Filosofi Batak tertanam kuat: burung pertama gagal terbang karena terikat rantai (metafora kemiskinan atau adat kaku), sementara yang kedua bebas tapi kesepian. Pesan moralnya? Jangan lupakan akar saat mengejar mimpi, sesuai pepatah Batak “Horas ma au so marhobas” (hidup harus penuh semangat tapi bijak). Dalam konteks modern, ini relevan bagi diaspora Batak yang capai 5 juta jiwa di luar Sumut—mereka dengar lagu ini di gereja HKBP di Belanda atau pesta reunian di Sydney, sebagai pengingat jangan sampai “hilang Batak” di tengah globalisasi.

Simbolisme lain: irama lagu yang cepat di chorus wakili kegembiraan hidup, sementara verse lambat ingatkan kesedihan perpisahan. Ini mencerminkan dualitas Batak—suka pesta tapi hormati duka—seperti dalam tortor, tarian yang selalu pasang senyum meski cerita perjuangan. Pada 2025, peneliti budaya seperti Dr. Parningotan Siregar analisis lirik ini sebagai bentuk resistensi terhadap asimilasi, di mana lagu jadi alat pertahankan bahasa Batak yang kini hanya dikuasai 60% generasi muda.

Relevansi di Era Digital dan Pelestarian

Di 2025, “Mardua Holong” tak lagi terkurung di desa. Versi remix oleh DJ Batak seperti Andika Sinambela raih 10 juta views di YouTube, gabungkan gondang dengan synth pop untuk tarik anak muda.

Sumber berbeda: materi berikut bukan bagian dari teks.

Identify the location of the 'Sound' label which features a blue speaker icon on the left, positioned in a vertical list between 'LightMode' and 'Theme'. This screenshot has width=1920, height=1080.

Festival Danau Toba yang digelar tiap Juni jadi panggung utama, di mana ribuan penonton nyanyi bareng, campur turis asing yang penasaran dengan harmoni vokal Batak. Tapi, tantangan pelestarian nyata: urbanisasi bikin generasi milenial kurang hafal lirik asli, hanya 40% menurut survei Komunitas Pemuda Batak Indonesia.

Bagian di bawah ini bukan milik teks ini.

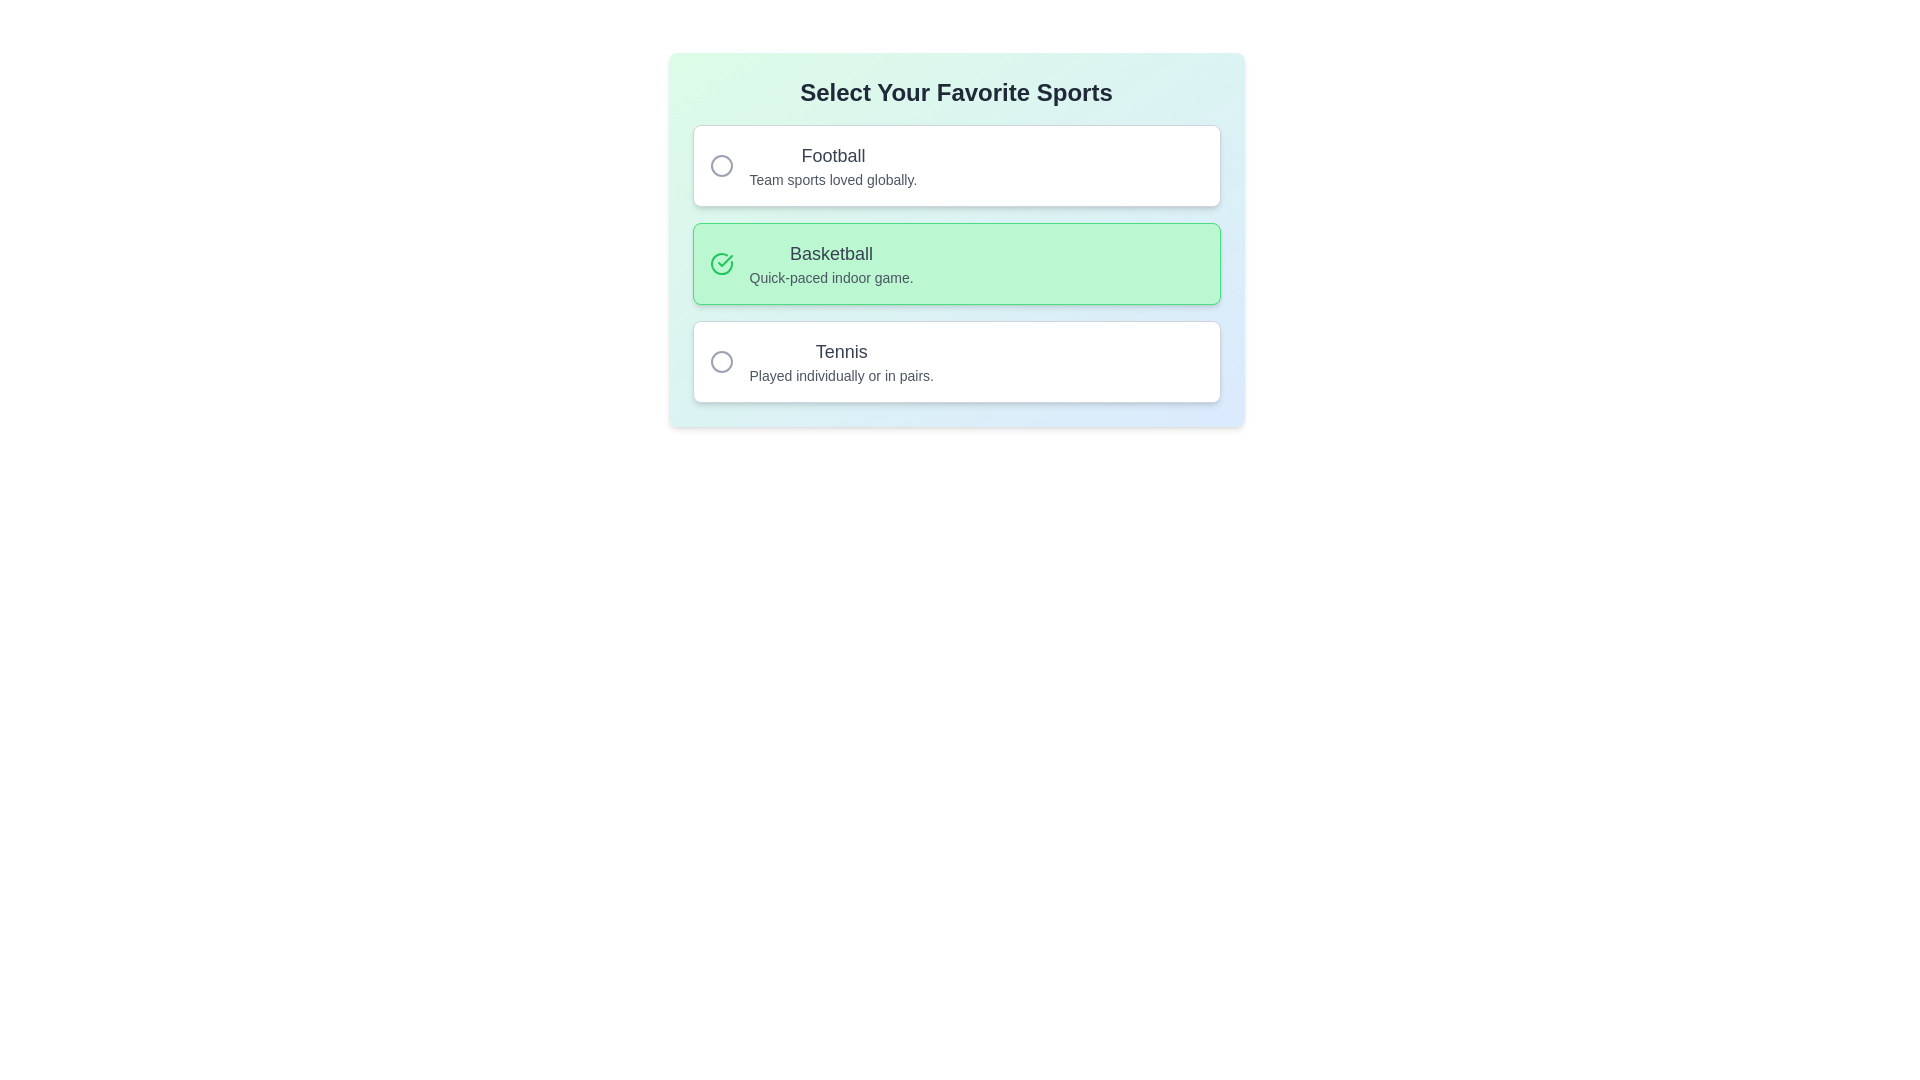 Image resolution: width=1920 pixels, height=1080 pixels. Describe the element at coordinates (833, 154) in the screenshot. I see `the 'Football' text label, which serves as the title for the associated option in the sports preferences list` at that location.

Upaya pelestarian canggih: app “Batak Heritage” yang scan lirik lagu via AI untuk terjemahan real-time, atau kolaborasi dengan Spotify yang buat playlist “Batak Classics” dengan 500 ribu pendengar bulanan. Lagu ini juga masuk kurikulum sekolah di Sumut, ajar anak soal nilai etis melalui cerita burung. Di diaspora, gereja-gereja Batak di Amerika gunakan lagu ini untuk khotbah tentang identitas, bantu imigran atasi homesickness. Relevansinya? Di dunia yang cepat berubah, “Mardua Holong” ajar keseimbangan—seperti dua burung yang terbang bersama, kita bisa maju tanpa tinggalkan warisan.

Kesimpulan

“Mardua Holong” lebih dari lagu; ia cermin jiwa Batak yang tangguh, simbol dua sisi hidup yang harus selaras: kebebasan dan keterikatan. Dari lirik puitis tentang burung bebas hingga irama yang gema di festival modern, lagu ini ingatkan kita pada kekayaan budaya yang tak tergantikan. Di 2025, saat globalisasi coba ratakan identitas, “Mardua Holong” jadi panggilan pulang—bagi Batak maupun siapa saja yang cari makna dalam kesederhanaan. Dengarkanlah, renungkan, dan biarkan pesannya terbang seperti holong itu: indah, bebas, tapi selalu kembali. Horas!